Knutson and a friend had a few drinks, and decided it was best for someone else to drive. Little did they know the driver they were paired with was probably drunker than they were.


"As we're rolling up to the stop sign, he makes the comment of, 'I need to really stop drinking so much,'" said Knutson.

Knutson got on the phone with Uber and recorded the conversation. Knutson was not pleased with the company's response.

"Understanding is not fixing the issue that we have right now. I'm please asking if you could pass me off to your manager, because we'd like to get the driver off the road as soon as possible," Knutson said, during the phone call.

Knutson called 911, after he got nowhere with Uber. He said he primarily called 911 to get the driver off the road. Since then, Scottsdale Police arrested the driver Robert Danahay. Danahay allegedly blew a .24 in the field, which is three times over the legal limit.

"With the holidays and everyone going to take Ubers and stuff like that, I really just wanted people to know that you can't trust that driver's gonna be sober," said Knutson.

Knutson says he has deleted his Uber, app after the incident. Meanwhile, Uber provided FOX 10 Phoenix with this statement that reads:

"We do not tolerate impaired driving, and the driver involved in this incident was removed from the app after this was reported last month. We regret that the riders who reported this didn't have the experience they have come to expect from Uber."


----------



## LEAFdriver (Dec 28, 2014)

BurgerTiime said:


> ".....We regret that the riders who reported this didn't have the experience they have come to expect from Uber."

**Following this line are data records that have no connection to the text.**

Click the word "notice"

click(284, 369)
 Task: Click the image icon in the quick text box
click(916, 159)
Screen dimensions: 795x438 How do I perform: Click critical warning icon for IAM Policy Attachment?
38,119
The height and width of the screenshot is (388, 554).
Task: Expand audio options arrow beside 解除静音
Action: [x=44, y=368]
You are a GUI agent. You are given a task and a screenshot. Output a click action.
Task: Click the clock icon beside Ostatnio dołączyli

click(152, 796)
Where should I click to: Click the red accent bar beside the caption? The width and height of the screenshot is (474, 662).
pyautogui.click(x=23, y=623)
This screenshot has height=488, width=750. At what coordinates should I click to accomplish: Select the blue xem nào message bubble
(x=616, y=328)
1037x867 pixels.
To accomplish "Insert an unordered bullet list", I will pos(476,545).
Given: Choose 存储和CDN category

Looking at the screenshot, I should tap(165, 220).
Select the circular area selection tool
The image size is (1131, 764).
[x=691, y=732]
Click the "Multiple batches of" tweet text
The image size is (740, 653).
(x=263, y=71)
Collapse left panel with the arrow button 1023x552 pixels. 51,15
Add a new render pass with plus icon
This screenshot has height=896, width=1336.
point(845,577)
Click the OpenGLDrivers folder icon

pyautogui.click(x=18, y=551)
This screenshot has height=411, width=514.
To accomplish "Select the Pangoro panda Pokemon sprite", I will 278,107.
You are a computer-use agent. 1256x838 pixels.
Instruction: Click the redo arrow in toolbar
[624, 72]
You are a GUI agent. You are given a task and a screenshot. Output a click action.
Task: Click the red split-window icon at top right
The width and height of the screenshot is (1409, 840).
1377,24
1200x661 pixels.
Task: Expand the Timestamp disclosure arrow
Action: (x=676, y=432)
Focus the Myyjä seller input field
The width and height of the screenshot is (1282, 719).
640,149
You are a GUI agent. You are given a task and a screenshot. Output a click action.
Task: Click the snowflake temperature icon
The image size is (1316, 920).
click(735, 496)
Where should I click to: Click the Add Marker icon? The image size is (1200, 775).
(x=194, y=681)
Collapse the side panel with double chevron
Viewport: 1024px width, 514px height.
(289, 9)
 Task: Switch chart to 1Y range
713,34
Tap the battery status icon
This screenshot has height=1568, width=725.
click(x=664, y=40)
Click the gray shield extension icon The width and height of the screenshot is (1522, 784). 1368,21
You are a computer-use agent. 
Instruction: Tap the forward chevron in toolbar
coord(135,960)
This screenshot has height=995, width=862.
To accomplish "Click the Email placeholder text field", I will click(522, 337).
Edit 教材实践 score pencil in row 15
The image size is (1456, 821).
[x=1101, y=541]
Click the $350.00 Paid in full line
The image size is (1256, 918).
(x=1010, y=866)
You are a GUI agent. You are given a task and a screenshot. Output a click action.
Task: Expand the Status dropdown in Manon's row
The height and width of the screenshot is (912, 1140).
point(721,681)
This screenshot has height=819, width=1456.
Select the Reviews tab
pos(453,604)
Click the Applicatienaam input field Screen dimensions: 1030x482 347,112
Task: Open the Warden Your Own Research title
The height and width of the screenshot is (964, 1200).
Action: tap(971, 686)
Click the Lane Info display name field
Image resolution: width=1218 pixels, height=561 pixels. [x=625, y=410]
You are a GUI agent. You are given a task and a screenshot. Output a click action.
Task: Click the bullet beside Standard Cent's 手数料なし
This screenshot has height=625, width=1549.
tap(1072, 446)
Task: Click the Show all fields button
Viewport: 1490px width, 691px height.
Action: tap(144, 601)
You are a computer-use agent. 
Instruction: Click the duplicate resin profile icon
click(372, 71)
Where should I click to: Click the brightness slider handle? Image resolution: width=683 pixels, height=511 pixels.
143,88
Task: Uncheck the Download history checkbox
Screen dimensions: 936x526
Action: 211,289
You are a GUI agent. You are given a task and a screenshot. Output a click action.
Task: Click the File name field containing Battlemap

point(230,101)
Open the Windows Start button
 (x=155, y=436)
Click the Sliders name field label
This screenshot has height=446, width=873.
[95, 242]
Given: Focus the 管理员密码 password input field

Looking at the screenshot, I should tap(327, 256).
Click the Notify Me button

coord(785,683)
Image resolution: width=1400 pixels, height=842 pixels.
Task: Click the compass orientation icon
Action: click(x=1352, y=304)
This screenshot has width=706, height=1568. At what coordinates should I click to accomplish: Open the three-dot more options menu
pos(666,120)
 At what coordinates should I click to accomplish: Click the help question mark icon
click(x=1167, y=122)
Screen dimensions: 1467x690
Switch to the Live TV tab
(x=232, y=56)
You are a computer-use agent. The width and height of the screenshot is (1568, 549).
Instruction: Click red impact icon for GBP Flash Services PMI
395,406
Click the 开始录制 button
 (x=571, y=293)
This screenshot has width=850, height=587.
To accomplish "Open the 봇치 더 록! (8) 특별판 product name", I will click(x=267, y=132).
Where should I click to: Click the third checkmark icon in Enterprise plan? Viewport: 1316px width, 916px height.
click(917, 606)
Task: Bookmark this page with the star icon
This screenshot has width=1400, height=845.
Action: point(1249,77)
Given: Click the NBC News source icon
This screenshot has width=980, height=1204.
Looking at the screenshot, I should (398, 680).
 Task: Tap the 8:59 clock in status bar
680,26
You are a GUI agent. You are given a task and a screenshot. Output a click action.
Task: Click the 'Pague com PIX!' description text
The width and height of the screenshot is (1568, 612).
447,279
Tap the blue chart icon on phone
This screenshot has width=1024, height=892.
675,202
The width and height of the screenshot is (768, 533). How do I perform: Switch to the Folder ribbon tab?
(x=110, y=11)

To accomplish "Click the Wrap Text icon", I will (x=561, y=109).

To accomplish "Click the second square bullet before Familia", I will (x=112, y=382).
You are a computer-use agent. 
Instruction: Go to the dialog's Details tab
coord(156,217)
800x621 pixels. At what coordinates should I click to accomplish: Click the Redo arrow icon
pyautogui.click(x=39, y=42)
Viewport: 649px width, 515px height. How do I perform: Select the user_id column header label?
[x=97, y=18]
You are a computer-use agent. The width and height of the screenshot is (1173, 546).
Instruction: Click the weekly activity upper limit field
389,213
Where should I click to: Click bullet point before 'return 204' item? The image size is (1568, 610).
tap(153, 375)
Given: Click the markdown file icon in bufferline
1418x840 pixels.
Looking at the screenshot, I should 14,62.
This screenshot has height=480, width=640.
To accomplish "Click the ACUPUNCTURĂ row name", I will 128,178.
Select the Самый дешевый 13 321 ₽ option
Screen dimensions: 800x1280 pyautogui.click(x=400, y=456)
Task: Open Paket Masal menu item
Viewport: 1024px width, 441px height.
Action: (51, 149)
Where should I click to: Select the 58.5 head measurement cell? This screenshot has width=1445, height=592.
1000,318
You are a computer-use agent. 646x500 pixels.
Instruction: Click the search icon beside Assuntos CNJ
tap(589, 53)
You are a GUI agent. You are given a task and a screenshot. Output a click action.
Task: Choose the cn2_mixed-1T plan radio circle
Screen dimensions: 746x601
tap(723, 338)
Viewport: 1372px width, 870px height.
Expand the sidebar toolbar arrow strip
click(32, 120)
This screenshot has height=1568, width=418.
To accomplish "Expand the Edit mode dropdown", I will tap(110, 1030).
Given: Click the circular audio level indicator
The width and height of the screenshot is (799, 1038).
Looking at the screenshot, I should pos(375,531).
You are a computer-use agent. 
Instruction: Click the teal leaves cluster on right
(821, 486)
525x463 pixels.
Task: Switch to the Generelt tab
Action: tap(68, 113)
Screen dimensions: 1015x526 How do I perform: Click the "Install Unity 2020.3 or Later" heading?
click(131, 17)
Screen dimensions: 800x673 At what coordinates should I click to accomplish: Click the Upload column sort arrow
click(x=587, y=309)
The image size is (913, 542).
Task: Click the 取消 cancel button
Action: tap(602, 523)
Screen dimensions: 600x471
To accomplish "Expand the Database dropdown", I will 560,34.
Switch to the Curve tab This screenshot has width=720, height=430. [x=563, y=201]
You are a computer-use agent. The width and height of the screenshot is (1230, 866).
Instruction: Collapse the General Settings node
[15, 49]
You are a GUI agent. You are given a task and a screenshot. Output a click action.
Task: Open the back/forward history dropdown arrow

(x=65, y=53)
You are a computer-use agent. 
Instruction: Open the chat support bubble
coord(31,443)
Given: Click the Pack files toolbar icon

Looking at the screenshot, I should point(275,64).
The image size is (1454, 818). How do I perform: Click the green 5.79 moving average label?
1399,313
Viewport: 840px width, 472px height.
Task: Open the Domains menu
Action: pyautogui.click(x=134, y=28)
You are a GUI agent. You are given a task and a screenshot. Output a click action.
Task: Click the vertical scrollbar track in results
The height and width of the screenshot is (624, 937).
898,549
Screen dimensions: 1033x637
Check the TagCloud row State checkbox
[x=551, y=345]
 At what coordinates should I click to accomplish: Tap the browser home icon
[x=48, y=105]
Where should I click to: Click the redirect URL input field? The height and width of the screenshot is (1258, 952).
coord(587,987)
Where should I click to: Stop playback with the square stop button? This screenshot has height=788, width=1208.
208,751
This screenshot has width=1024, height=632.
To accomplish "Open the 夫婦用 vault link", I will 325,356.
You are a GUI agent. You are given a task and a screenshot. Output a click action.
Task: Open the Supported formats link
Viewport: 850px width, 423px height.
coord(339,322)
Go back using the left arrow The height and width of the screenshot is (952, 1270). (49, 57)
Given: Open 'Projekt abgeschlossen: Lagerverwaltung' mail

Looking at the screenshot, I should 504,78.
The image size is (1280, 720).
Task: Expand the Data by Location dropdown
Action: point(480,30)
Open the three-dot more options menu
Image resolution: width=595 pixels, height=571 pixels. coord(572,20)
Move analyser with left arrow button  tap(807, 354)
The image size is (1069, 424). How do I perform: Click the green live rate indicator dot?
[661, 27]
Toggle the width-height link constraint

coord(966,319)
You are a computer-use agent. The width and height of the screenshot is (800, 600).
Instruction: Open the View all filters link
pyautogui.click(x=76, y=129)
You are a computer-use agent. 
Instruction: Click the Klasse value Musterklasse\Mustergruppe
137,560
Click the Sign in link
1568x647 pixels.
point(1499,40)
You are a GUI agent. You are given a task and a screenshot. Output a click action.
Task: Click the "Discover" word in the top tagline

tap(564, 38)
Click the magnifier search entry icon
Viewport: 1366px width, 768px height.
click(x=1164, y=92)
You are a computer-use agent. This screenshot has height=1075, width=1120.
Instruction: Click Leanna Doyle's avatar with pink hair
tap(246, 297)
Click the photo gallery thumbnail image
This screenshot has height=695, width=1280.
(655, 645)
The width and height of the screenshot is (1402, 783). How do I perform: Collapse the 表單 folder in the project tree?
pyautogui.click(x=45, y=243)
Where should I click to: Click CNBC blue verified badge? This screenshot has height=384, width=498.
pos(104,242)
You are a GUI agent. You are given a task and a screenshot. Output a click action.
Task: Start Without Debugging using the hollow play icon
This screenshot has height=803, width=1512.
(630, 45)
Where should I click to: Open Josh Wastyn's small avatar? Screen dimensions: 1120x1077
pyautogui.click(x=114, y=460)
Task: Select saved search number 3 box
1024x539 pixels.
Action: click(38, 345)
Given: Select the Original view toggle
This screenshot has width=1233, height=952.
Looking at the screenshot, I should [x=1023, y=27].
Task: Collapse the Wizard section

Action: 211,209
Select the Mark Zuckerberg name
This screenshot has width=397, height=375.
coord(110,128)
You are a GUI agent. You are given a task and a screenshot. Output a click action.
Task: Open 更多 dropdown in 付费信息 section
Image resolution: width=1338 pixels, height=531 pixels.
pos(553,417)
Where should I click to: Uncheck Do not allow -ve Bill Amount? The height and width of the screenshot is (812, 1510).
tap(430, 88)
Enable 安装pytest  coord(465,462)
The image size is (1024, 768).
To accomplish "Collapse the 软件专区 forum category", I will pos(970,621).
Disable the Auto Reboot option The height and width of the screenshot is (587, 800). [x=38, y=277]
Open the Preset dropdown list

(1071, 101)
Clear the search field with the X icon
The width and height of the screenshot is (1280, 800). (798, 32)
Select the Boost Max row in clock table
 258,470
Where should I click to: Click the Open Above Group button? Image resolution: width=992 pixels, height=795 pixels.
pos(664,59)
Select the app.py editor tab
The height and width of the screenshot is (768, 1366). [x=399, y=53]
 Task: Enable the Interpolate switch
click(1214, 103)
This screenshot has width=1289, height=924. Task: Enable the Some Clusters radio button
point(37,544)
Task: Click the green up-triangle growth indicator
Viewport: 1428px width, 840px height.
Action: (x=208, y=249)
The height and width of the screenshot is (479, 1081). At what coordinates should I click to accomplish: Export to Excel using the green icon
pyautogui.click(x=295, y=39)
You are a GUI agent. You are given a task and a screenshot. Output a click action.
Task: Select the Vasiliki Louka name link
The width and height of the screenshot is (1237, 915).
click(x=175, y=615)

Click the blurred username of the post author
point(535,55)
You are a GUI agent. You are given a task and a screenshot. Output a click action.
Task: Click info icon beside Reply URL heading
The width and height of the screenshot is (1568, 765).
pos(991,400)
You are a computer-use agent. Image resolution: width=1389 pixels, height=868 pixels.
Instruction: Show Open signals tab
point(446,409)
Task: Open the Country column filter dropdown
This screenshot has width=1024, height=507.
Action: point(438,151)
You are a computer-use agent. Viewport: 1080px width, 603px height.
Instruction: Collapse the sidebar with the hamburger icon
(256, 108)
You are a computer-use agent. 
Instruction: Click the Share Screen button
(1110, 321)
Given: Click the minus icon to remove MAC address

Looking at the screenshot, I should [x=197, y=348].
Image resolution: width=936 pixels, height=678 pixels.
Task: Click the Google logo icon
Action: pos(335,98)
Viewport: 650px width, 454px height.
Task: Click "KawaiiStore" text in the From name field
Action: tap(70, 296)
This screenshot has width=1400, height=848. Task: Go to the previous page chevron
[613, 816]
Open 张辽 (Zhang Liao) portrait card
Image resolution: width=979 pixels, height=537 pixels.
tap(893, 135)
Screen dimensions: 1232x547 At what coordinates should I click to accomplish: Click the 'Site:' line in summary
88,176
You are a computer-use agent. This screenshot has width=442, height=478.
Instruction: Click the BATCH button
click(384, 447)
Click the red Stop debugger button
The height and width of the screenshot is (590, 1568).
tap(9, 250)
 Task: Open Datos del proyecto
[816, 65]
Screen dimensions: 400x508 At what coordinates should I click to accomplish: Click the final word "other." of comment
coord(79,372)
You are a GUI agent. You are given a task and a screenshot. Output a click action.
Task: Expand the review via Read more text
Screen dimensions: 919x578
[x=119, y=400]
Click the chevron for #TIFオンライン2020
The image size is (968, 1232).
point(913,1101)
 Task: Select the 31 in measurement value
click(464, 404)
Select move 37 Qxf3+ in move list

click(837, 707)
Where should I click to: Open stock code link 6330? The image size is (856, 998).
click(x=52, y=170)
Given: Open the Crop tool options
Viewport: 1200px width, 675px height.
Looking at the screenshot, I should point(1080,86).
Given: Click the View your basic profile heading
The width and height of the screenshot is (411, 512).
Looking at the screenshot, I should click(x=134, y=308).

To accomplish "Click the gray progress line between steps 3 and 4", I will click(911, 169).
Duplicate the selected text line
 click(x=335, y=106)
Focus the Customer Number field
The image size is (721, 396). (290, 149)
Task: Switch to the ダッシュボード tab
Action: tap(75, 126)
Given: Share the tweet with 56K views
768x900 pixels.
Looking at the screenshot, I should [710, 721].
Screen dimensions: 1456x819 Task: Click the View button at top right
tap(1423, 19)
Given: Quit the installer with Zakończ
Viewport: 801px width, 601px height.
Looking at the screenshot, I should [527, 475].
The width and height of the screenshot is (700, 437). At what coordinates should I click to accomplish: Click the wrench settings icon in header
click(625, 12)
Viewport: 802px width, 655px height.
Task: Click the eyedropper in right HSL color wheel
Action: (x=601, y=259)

_*"au contraire mon frère!" *_

_*This is exactly the experience all have come to EXPECT from Uber! *_


----------



## Fubernuber (Jan 15, 2017)

Before i surrendered my tlc plates in n.y. i tool a ride from an uber x with my son. Made him buckle up. It was only 1 mile. Drivers car smelled like he just smoked a joint. I did not report him and i gave him 5 stars. Even left a comment about how nice his car smelled. I know its bad karma for me but i hope this fool crashes and uber gets sued.


----------



## Fuzzyelvis (Dec 7, 2014)

BurgerTiime said:


> http://www.fox10phoenix.com/news/arizona-news/man-fuming-after-uber-trip-with-a-drunk-driver
> *Man fuming after Uber trip with an accused drunk driver*
> 
> PHOENIX (KSAZ) - A Valley man said his Uber driver was noticeably intoxicated when he got a ride in October. The man also said when he called the company to try and get them to suspend the driver's account, they were no help.
> ...


So they stayed in the car calling uber? Then 911? Never occurred to them to GTFO first?


----------



## mrpjfresh (Aug 16, 2016)

That is clearly the mugshot of a man who has no clue where he is. Perhaps he should not have been taking a shot after each new ping. That game never ends well. Thankfully this bozo is off the road.



Fuzzyelvis said:


> So they stayed in the car calling uber? Then 911? Never occurred to them to GTFO first?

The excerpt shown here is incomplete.